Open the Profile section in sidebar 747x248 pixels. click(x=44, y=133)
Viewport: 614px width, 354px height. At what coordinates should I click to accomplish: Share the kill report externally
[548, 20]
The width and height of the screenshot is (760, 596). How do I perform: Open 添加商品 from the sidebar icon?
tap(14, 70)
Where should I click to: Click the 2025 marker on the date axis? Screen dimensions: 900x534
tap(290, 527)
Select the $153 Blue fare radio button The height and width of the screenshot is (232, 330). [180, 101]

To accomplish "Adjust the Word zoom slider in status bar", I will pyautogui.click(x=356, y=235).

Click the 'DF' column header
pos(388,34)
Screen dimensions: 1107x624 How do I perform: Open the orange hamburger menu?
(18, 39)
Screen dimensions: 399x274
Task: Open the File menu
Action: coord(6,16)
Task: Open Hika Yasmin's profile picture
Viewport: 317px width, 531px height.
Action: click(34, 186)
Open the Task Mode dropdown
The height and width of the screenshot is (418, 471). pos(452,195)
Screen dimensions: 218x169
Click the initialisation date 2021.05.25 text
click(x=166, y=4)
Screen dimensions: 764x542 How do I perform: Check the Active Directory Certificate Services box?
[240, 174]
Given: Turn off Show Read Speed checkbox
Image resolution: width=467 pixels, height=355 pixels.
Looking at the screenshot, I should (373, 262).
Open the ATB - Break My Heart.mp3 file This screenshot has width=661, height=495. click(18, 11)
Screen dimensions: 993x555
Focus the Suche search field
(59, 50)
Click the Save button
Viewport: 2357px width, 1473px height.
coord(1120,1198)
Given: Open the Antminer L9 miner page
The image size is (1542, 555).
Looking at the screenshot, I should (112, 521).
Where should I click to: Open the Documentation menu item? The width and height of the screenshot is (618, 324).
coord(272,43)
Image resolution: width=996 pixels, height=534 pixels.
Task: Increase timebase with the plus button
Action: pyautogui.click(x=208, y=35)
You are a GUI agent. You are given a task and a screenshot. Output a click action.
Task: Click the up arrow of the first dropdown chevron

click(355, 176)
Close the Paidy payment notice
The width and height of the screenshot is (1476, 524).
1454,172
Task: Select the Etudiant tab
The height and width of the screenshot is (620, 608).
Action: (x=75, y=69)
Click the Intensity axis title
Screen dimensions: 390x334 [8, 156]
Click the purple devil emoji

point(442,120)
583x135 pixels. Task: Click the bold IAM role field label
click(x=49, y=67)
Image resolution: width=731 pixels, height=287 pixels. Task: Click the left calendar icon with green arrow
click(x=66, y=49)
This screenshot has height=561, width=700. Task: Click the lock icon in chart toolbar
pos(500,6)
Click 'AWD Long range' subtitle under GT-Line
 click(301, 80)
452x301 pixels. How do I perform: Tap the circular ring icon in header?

○ ○ ○

**What needs to be done**
Go through the listing above and return every line where the word "Select" occurs.

**Result for this exercise**
Select the $153 Blue fare radio button The height and width of the screenshot is (232, 330). [180, 101]
Task: Select the Etudiant tab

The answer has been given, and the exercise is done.